La consécration qu'aucun tremblement de terre n'a pu interrompre

La consécration qu'aucun tremblement de terre n'a pu interrompre

Alors que le plus fort tremblement de terre enregistré en Colombie au cours de la dernière décennie secouait le pays, dans la chapelle de l’Institut du Bon Pasteur à Bogotá, un prêtre vivait le moment de la consécration. Le lustre oscillait au-dessus de sa tête. Il ne quitta pas l’autel.

À 7 h 34 du matin, le lundi 10 août, un séisme de magnitude 7,4 dont l’épicentre se trouvait à San José del Palmar (Chocó) — le plus fort enregistré en Colombie au cours de la dernière décennie, selon le Service géologique colombien — a secoué la moitié du pays, faisant plus de 130 morts, des centaines de blessés et des dizaines d’immeubles effondrés. Le gouvernement a déclaré la catastrophe nationale.

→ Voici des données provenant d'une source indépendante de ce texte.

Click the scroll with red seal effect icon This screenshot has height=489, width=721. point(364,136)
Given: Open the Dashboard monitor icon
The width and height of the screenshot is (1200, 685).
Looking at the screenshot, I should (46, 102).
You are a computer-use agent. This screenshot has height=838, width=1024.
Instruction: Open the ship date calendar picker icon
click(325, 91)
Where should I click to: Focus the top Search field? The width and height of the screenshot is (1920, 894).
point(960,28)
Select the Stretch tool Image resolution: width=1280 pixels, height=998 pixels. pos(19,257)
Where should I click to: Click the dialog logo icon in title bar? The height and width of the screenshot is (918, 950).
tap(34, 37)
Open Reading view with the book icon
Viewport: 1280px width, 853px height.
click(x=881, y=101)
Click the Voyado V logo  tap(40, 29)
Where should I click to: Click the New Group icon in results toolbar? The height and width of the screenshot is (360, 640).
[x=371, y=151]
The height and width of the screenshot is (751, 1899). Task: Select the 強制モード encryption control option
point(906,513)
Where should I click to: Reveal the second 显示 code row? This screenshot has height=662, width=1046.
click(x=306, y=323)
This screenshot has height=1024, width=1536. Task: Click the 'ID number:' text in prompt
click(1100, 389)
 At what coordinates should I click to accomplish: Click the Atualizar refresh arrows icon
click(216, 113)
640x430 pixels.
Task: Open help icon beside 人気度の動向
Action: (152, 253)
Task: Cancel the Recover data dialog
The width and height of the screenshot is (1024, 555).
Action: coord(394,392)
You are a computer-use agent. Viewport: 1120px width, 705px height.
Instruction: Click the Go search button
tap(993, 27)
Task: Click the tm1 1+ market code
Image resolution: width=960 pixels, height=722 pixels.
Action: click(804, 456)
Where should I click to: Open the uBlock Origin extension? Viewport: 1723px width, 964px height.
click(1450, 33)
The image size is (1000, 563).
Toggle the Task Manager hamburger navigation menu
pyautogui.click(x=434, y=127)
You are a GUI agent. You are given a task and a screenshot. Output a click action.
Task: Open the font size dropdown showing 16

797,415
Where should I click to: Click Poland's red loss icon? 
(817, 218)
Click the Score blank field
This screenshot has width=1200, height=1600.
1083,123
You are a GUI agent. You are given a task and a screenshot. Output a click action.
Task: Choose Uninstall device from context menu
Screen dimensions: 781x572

À près de 300 kilomètres de l’épicentre, dans le quartier bogotanais de La Soledad, la chapelle Notre-Dame du Perpétuel Secours — l’oratoire que l’Institut du Bon Pasteur dessert dans la capitale colombienne depuis 2010, où l’on célèbre exclusivement la messe traditionnelle — vivait sa messe quotidienne de première heure. Lorsque le tremblement de terre a frappé, le prêtre était en pleine consécration.

Les images, devenues virales, parlent d’elles-mêmes. On voit très clairement le lustre osciller violemment au-dessus de la tête du célébrant. N’importe qui aurait levé les yeux, aurait hésité, aurait couru vers la porte. Le prêtre ne bronche pas : il ne fait pas un seul geste pour regarder en haut. L’acolyte reste agenouillé à sa place. Les fidèles, sans un cri, sans une ruée, continuent à genoux pendant que le temple tremble.

Prêtre et acolyte étaient littéralement prêts à mourir écrasés plutôt que d’interrompre la consécration.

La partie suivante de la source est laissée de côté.